Stored data entries:
·····
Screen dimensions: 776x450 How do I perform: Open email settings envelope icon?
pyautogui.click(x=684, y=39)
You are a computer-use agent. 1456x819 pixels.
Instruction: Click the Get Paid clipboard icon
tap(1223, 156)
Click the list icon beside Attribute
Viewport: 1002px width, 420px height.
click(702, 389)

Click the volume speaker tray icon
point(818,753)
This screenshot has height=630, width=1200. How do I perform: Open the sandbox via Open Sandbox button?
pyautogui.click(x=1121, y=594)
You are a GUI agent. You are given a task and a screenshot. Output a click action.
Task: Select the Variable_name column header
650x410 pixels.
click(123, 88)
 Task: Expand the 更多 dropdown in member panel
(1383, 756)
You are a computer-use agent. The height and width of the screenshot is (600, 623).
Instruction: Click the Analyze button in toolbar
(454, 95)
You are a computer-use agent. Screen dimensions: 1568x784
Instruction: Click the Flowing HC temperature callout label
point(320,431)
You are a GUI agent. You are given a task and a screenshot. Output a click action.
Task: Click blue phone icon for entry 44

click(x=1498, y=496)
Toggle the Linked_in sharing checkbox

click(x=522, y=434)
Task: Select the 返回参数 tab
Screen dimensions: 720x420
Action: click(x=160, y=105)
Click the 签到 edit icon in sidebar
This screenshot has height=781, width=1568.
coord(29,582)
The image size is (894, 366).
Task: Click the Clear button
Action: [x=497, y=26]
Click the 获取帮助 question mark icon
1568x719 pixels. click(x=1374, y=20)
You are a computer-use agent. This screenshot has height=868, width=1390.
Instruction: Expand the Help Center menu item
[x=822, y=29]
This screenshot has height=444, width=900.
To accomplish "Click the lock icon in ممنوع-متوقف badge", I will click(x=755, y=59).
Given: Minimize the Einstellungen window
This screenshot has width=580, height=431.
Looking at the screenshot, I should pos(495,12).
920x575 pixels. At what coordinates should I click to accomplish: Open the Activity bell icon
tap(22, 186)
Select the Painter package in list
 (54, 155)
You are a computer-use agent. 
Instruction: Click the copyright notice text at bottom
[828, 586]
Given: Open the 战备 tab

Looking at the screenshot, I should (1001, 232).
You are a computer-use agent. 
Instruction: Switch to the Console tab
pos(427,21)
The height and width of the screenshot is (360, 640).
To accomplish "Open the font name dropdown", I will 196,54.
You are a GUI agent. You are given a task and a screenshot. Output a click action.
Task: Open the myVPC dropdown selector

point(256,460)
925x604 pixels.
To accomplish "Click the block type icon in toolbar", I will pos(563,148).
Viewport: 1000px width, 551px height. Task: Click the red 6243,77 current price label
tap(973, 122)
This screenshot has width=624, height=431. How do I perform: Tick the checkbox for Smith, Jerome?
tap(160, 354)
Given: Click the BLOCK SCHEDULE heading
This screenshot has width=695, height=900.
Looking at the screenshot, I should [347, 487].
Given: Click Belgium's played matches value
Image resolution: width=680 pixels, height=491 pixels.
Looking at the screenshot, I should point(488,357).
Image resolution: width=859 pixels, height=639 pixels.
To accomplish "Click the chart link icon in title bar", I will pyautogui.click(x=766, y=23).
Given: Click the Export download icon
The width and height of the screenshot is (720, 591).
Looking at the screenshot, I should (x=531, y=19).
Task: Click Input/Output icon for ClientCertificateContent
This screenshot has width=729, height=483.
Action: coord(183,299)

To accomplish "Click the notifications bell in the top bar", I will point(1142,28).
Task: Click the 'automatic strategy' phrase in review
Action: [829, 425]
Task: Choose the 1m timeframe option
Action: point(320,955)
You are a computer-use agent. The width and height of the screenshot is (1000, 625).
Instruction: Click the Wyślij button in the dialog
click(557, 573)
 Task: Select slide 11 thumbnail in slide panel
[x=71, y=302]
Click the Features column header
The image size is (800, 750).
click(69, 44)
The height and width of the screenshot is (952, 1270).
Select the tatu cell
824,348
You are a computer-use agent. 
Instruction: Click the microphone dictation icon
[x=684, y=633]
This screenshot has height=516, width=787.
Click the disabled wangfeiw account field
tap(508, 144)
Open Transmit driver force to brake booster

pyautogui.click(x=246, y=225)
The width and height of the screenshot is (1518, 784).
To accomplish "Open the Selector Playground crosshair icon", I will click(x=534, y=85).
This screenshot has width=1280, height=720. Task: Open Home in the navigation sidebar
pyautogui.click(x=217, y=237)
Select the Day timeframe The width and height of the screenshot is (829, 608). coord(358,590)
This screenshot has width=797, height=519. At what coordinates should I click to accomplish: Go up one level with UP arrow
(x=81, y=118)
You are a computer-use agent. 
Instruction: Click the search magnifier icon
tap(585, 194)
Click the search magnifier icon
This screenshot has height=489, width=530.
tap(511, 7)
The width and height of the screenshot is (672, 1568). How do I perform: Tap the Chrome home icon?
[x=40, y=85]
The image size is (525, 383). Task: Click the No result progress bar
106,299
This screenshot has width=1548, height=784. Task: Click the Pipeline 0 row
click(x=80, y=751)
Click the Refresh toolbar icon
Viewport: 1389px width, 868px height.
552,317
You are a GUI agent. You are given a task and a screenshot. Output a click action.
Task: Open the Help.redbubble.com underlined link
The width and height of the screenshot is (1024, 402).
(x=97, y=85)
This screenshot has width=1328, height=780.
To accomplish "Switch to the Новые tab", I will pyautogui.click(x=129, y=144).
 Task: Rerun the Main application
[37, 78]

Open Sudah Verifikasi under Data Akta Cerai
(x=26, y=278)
·····
Rewrite the listing above with every "Instruction" renamed to "Goal" and all other text left unchanged.

▶ **FINISHED TASK**
Screen dimensions: 776x450 How do I perform: Open email settings envelope icon?
pyautogui.click(x=684, y=39)
You are a computer-use agent. 1456x819 pixels.
Goal: Click the Get Paid clipboard icon
tap(1223, 156)
Click the list icon beside Attribute
Viewport: 1002px width, 420px height.
click(702, 389)

Click the volume speaker tray icon
point(818,753)
This screenshot has height=630, width=1200. How do I perform: Open the sandbox via Open Sandbox button?
pyautogui.click(x=1121, y=594)
You are a GUI agent. You are given a task and a screenshot. Output a click action.
Task: Select the Variable_name column header
650x410 pixels.
click(123, 88)
 Task: Expand the 更多 dropdown in member panel
(1383, 756)
You are a computer-use agent. The height and width of the screenshot is (600, 623).
Goal: Click the Analyze button in toolbar
(454, 95)
You are a computer-use agent. Screen dimensions: 1568x784
Goal: Click the Flowing HC temperature callout label
point(320,431)
You are a GUI agent. You are given a task and a screenshot. Output a click action.
Task: Click blue phone icon for entry 44

click(x=1498, y=496)
Toggle the Linked_in sharing checkbox

click(x=522, y=434)
Task: Select the 返回参数 tab
Screen dimensions: 720x420
Action: click(x=160, y=105)
Click the 签到 edit icon in sidebar
This screenshot has height=781, width=1568.
coord(29,582)
The image size is (894, 366).
Task: Click the Clear button
Action: [x=497, y=26]
Click the 获取帮助 question mark icon
1568x719 pixels. click(x=1374, y=20)
You are a computer-use agent. This screenshot has height=868, width=1390.
Goal: Expand the Help Center menu item
[x=822, y=29]
This screenshot has height=444, width=900.
To accomplish "Click the lock icon in ممنوع-متوقف badge", I will click(x=755, y=59).
Given: Minimize the Einstellungen window
This screenshot has width=580, height=431.
Looking at the screenshot, I should pos(495,12).
920x575 pixels. At what coordinates should I click to accomplish: Open the Activity bell icon
tap(22, 186)
Select the Painter package in list
 (54, 155)
You are a computer-use agent. 
Goal: Click the copyright notice text at bottom
[828, 586]
Given: Open the 战备 tab

Looking at the screenshot, I should (1001, 232).
You are a computer-use agent. 
Goal: Switch to the Console tab
pos(427,21)
The height and width of the screenshot is (360, 640).
To accomplish "Open the font name dropdown", I will 196,54.
You are a GUI agent. You are given a task and a screenshot. Output a click action.
Task: Open the myVPC dropdown selector

point(256,460)
925x604 pixels.
To accomplish "Click the block type icon in toolbar", I will pos(563,148).
Viewport: 1000px width, 551px height. Task: Click the red 6243,77 current price label
tap(973, 122)
This screenshot has width=624, height=431. How do I perform: Tick the checkbox for Smith, Jerome?
tap(160, 354)
Given: Click the BLOCK SCHEDULE heading
This screenshot has width=695, height=900.
Looking at the screenshot, I should [347, 487].
Given: Click Belgium's played matches value
Image resolution: width=680 pixels, height=491 pixels.
Looking at the screenshot, I should point(488,357).
Image resolution: width=859 pixels, height=639 pixels.
To accomplish "Click the chart link icon in title bar", I will pyautogui.click(x=766, y=23).
Given: Click the Export download icon
The width and height of the screenshot is (720, 591).
Looking at the screenshot, I should (x=531, y=19).
Task: Click Input/Output icon for ClientCertificateContent
This screenshot has width=729, height=483.
Action: coord(183,299)

To accomplish "Click the notifications bell in the top bar", I will point(1142,28).
Task: Click the 'automatic strategy' phrase in review
Action: [829, 425]
Task: Choose the 1m timeframe option
Action: point(320,955)
You are a computer-use agent. The width and height of the screenshot is (1000, 625).
Goal: Click the Wyślij button in the dialog
click(557, 573)
 Task: Select slide 11 thumbnail in slide panel
[x=71, y=302]
Click the Features column header
The image size is (800, 750).
click(69, 44)
The height and width of the screenshot is (952, 1270).
Select the tatu cell
824,348
You are a computer-use agent. 
Goal: Click the microphone dictation icon
[x=684, y=633]
This screenshot has height=516, width=787.
Click the disabled wangfeiw account field
tap(508, 144)
Open Transmit driver force to brake booster

pyautogui.click(x=246, y=225)
The width and height of the screenshot is (1518, 784).
To accomplish "Open the Selector Playground crosshair icon", I will click(x=534, y=85).
This screenshot has width=1280, height=720. Task: Open Home in the navigation sidebar
pyautogui.click(x=217, y=237)
Select the Day timeframe The width and height of the screenshot is (829, 608). coord(358,590)
This screenshot has width=797, height=519. At what coordinates should I click to accomplish: Go up one level with UP arrow
(x=81, y=118)
You are a computer-use agent. 
Goal: Click the search magnifier icon
tap(585, 194)
Click the search magnifier icon
This screenshot has height=489, width=530.
tap(511, 7)
The width and height of the screenshot is (672, 1568). How do I perform: Tap the Chrome home icon?
[x=40, y=85]
The image size is (525, 383). Task: Click the No result progress bar
106,299
This screenshot has width=1548, height=784. Task: Click the Pipeline 0 row
click(x=80, y=751)
Click the Refresh toolbar icon
Viewport: 1389px width, 868px height.
552,317
You are a GUI agent. You are given a task and a screenshot. Output a click action.
Task: Open the Help.redbubble.com underlined link
The width and height of the screenshot is (1024, 402).
(x=97, y=85)
This screenshot has width=1328, height=780.
To accomplish "Switch to the Новые tab", I will pyautogui.click(x=129, y=144).
 Task: Rerun the Main application
[37, 78]

Open Sudah Verifikasi under Data Akta Cerai
(x=26, y=278)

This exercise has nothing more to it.